In this case the domain layer is structured in the form of Table Modules (125) and the data source layer uses Table Data Gateways (144).
[Marinescu] has five layers (see Table 8.4). The presentation is split into two layers, reflecting the separation of an Application Controller (379). The domain is also split, with a Service Layer (133) built on a Domain Model (116), reflecting the common idea of splitting a domain layer into two parts. This is a common approach, reinforced by the limitations of EJB as a Domain Model (116) (see page 118).
The idea of splitting a services layer from a domain layer is based on a separation of workflow logic from pure domain logic. The services layer typically includes logic that’s particular to a single use case and also some communication with other infrastructures, such as messaging. Whether to have separate services and domain layers is a matter some debate. I tend to look at it as occasionally useful rather than mandatory, but designers I respect disagree with me on this.

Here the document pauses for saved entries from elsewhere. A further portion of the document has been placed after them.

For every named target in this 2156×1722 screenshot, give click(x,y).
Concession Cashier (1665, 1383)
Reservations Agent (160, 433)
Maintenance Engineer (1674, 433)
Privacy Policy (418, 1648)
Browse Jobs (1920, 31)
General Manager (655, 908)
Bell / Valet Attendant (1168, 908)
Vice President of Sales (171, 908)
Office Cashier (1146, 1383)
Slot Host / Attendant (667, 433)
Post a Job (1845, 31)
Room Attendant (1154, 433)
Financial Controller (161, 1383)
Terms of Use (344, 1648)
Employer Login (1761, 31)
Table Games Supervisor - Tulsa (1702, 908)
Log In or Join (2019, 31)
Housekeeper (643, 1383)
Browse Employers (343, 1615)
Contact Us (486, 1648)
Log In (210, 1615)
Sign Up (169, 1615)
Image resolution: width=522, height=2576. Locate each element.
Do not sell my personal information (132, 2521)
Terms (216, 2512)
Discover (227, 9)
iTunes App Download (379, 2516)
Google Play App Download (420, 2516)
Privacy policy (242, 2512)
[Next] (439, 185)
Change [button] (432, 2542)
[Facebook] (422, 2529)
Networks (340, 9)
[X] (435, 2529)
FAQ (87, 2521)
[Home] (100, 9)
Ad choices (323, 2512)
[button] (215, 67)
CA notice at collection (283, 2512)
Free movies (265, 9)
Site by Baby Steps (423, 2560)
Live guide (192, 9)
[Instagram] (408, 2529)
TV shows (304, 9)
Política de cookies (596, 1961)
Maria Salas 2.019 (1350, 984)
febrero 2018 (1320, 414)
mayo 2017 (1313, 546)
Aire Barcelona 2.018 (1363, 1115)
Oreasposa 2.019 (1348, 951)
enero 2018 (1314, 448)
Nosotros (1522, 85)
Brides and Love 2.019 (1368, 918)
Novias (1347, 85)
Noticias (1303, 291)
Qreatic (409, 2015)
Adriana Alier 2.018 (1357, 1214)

[Nilsson] uses one of the more complex layering schemes (see Table 8.5). Mapping to this scheme is made a bit more complex by the fact that Nilsson uses stored procedures extensively, and encourages domain logic in them for performance reasons. I’m uncomfortable with putting domain logic in stored procedures, as it can make an application much harder to maintain. On occasion, however, it’s a valuable optimization technique. Nilsson’s stored procedure layers contain both data source and domain logic.
Like [Marinescu], Nilsson uses separate application and domain layers for domain logic. He suggests that you can skip the domain layer in a small system, which is similar to my view that a Domain Model (116) is less worthwhile for smaller systems.